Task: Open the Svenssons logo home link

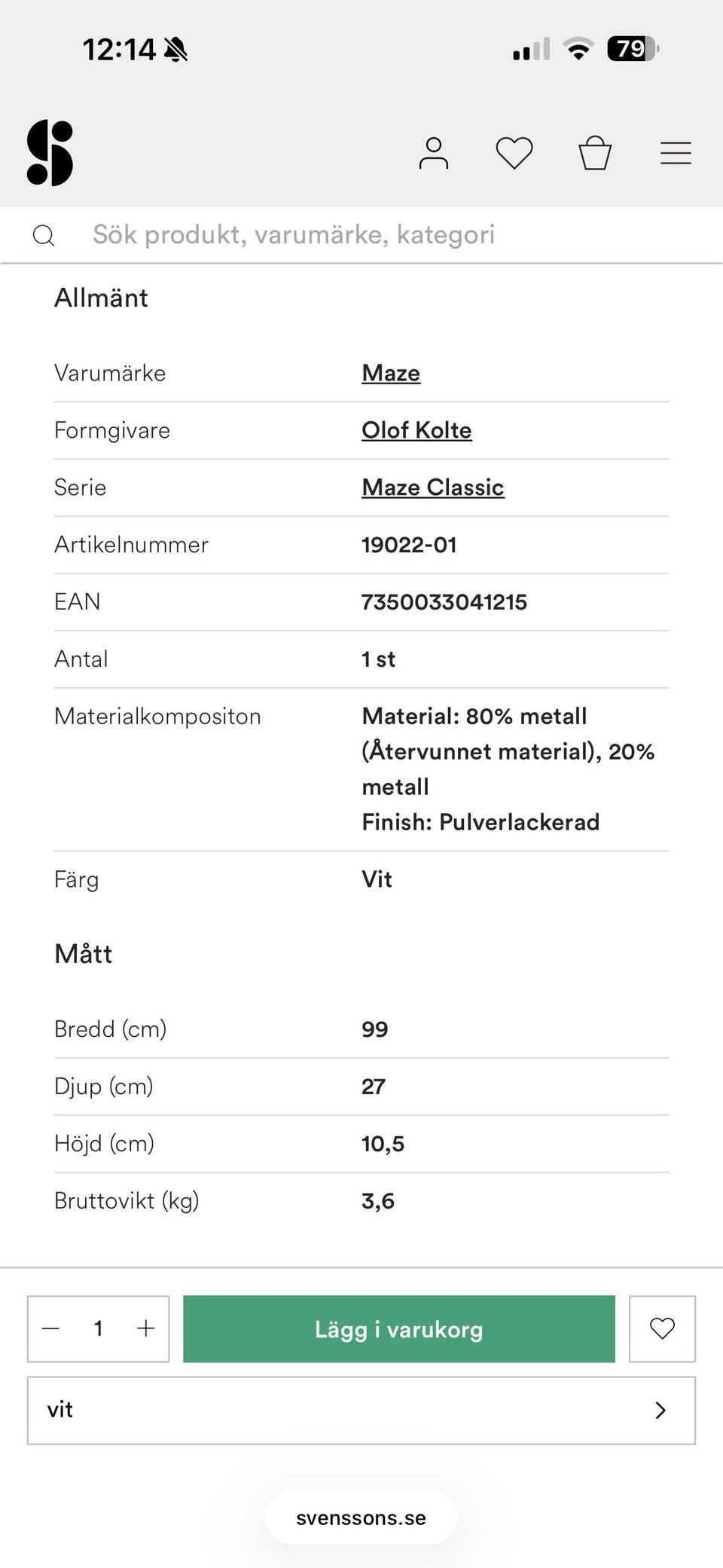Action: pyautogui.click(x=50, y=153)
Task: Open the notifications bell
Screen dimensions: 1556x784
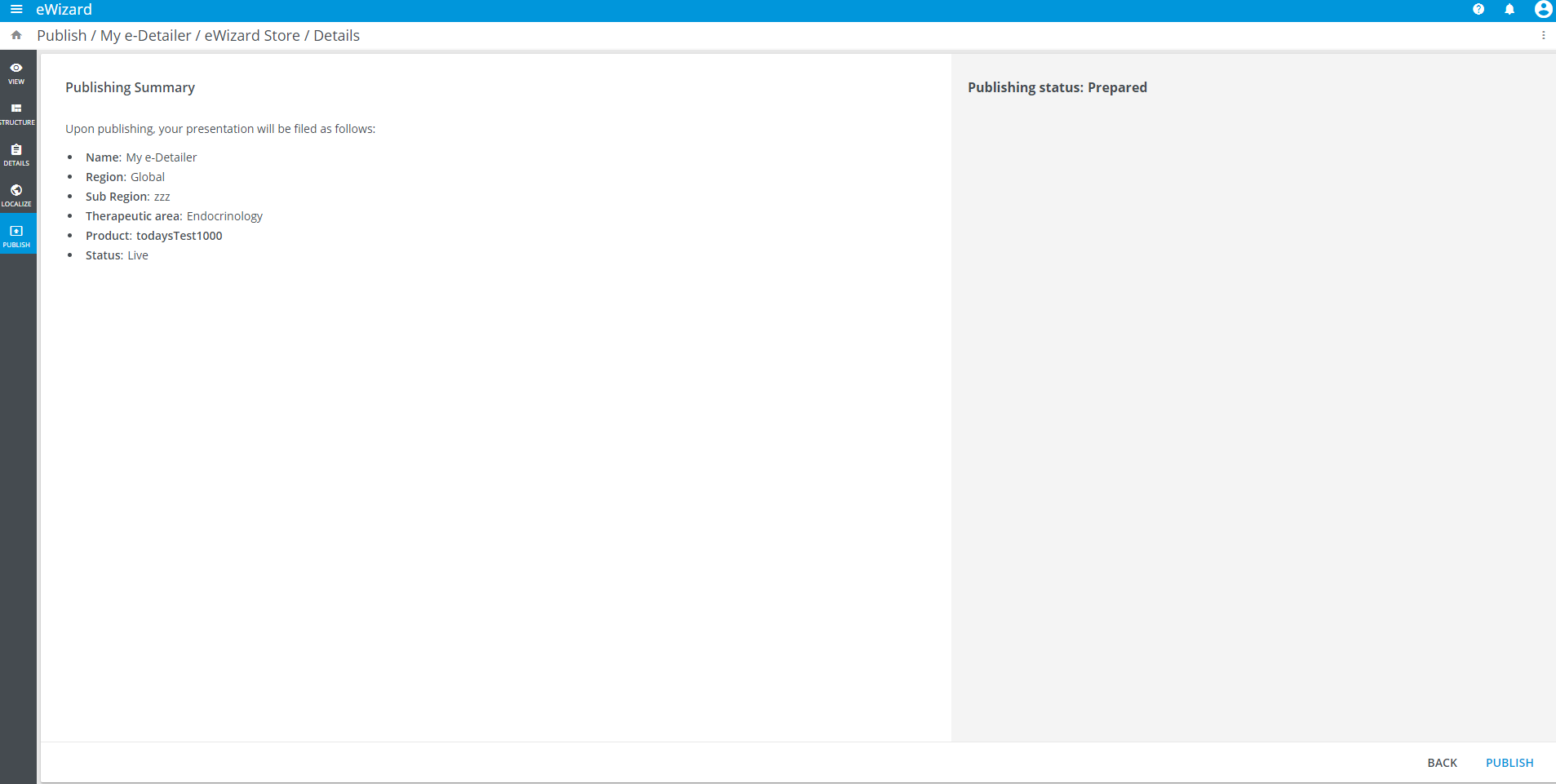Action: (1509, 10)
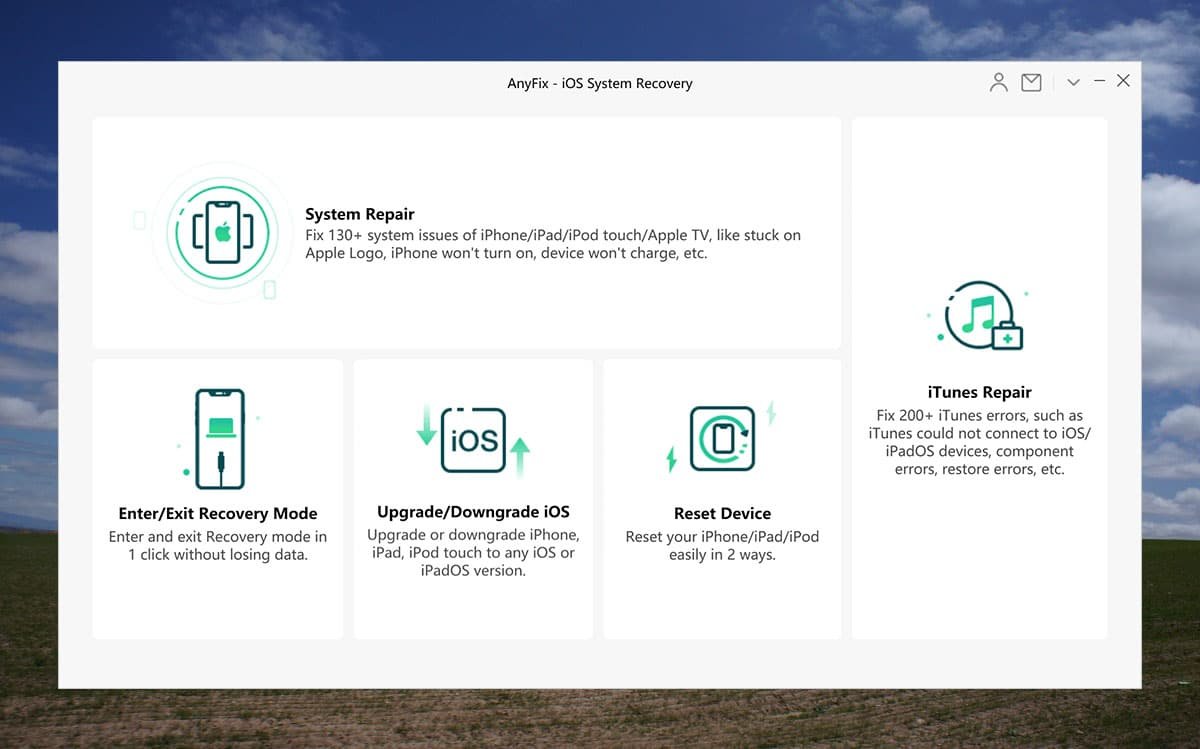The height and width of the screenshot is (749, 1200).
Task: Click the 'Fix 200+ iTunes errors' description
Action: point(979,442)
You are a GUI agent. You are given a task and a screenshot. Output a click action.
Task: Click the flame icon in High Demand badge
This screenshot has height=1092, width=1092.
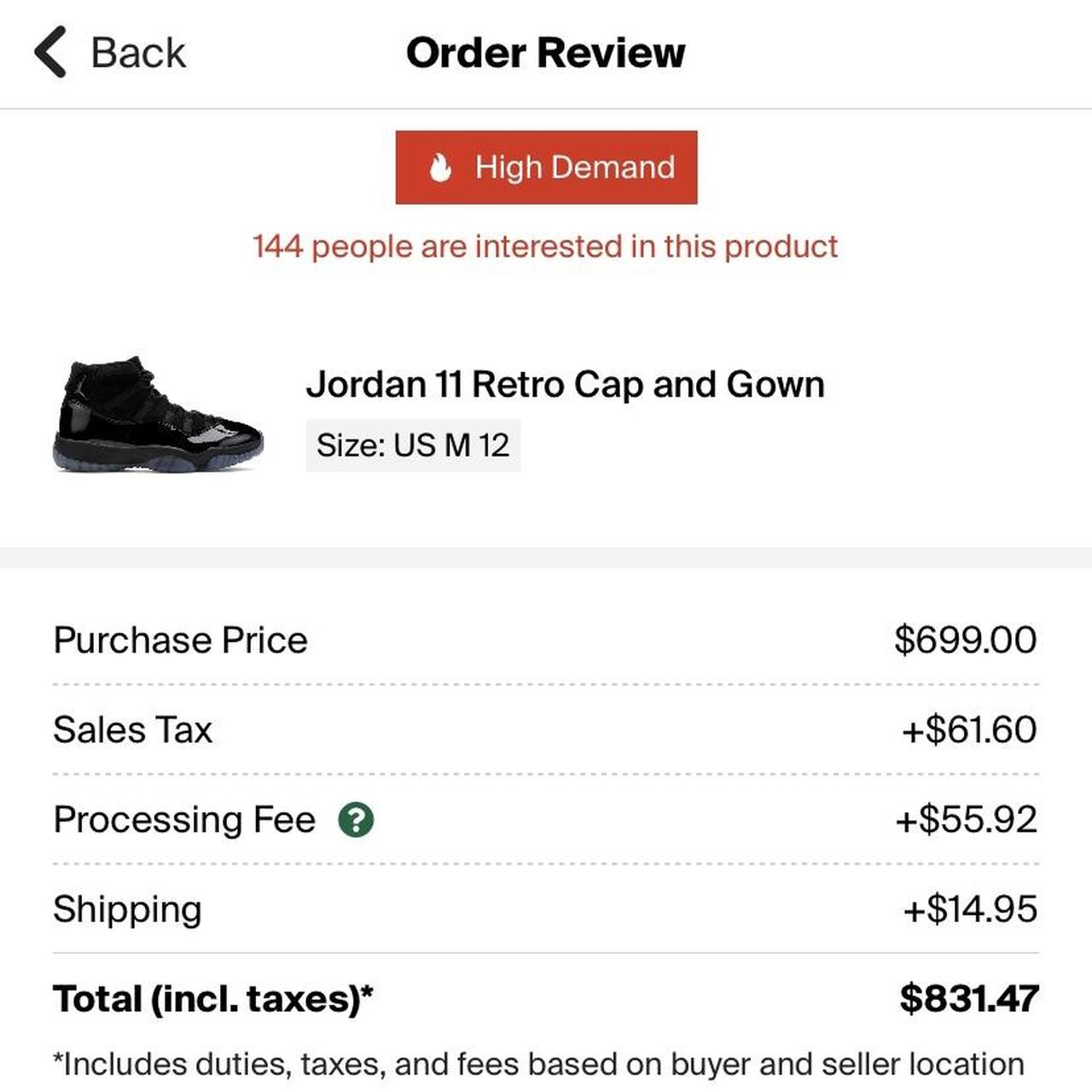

Description of the task: Can you reproduce the whole listing above word for word, leaving out the pictures?

Result:
Task: Open the Svenssons logo home link

Action: pyautogui.click(x=50, y=153)
Task: Open the notifications bell
Screen dimensions: 1556x784
Action: (1509, 10)
The height and width of the screenshot is (749, 1200).
Task: Click the 'Fix 200+ iTunes errors' description
Action: point(979,442)
You are a GUI agent. You are given a task and a screenshot. Output a click action.
Task: Click the flame icon in High Demand badge
This screenshot has height=1092, width=1092.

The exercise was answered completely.